Dans les jours qui suivent, l’affaire fait la une et les gros titres de la presse locale. Une série d’articles décrit le déroulement de la « terrible tuerie du 72 », la réaction des témoins, le désarroi des victimes et de leur famille. Au fur et à mesure de l’avancement de l’enquête, des articles dressent le portrait, suspectent les moeurs et interrogent les zones d’ombre de Salah Boughrine. Les obsèques d’Émile Guerlache sont également commentées. Elles prennent une dimension nationale, les traminots de Marseille et la famille Guerlache reçoivent des témoignages de solidarité de la part de collègues de Lyon, de Toulouse ou de Bordeaux. Des délégations de Nice et de Toulon font le déplacement pour participer à la cérémonie. D’après les estimations, 5 000 personnes dont 2 000 traminots participent au cortège qui accompagne la dépouille du chauffeur. Il s’étend sur six kilomètres et rassemble la famille des victimes, les syndicats, les traminots, les représentant des pouvoirs publics ainsi que les Marseillais qui se joignent au défilé. Différents articles relaient enfin les protestations qui émanent d’organisations dénonçant « l’immigration sauvage ». Les plus convaincus de ces opposants se rassemblent dans le Comité de Défense des Marseillais qui s’est constitué en association le lendemain du drame, les membres déclarent vouloir « palier à la démission des pouvoirs publics et assurer leur propre sécurité ».

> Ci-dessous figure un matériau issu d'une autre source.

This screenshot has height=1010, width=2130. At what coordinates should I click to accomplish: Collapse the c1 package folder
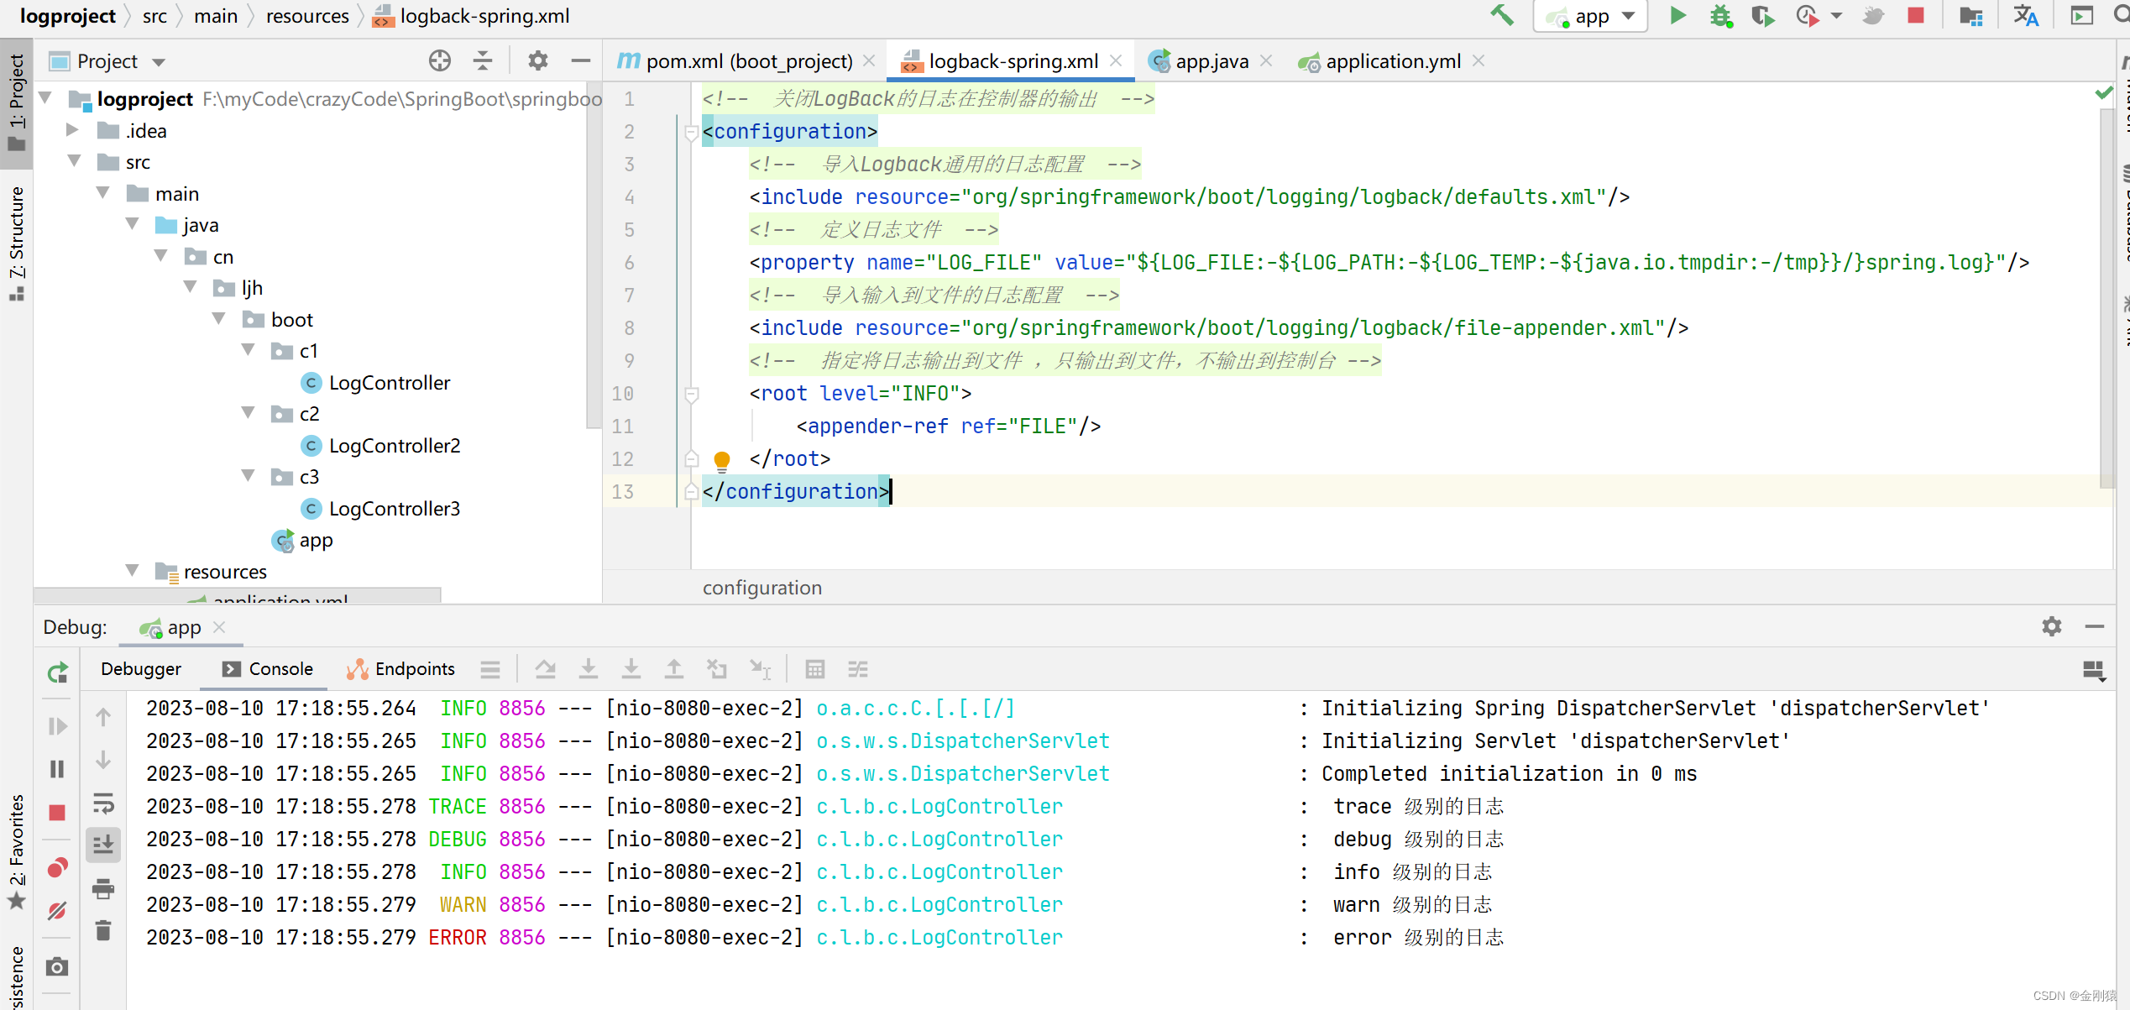pyautogui.click(x=249, y=350)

Par delà son pouvoir de commisération, l’affaire Guerlache a servi à illustrer ce que l’on appelle alors le « problème immigré ». Il s’agit là d’un thème récurrent. Dans la presse de l’époque, il remet plus spécifiquement en cause la place des Maghrébins qui reflètent dans ces années le nouveau visage de « l’immigré ». Concrètement, il exprime un dilemme séculaire qui oppose les besoins économiques et démographiques nécessitant l’accueil de la main-d’oeuvre originaire du Maghreb au caractère supposé inassimilable de cette même main-d’oeuvre. Il conduit à mettre en scène les migrants à travers les menaces qu’ils représenteraient pour l’ordre public : menace de proxénétisme, de trafics de stupéfiants, de vols ou d’agressions sexuelles. En 1973, Salah Boughrine personnifie le danger qu’incarnent les migrants maghrébins et son acte est un prétexte à même de justifier les peurs et les griefs à leur encontre. Au lendemain de l’affaire Guerlache, le rédacteur en chef du Méridional publie un éditorial particulièrement vindicatif. Il incrimine directement les Algériens et sonne comme un véritable appel aux expéditions punitives.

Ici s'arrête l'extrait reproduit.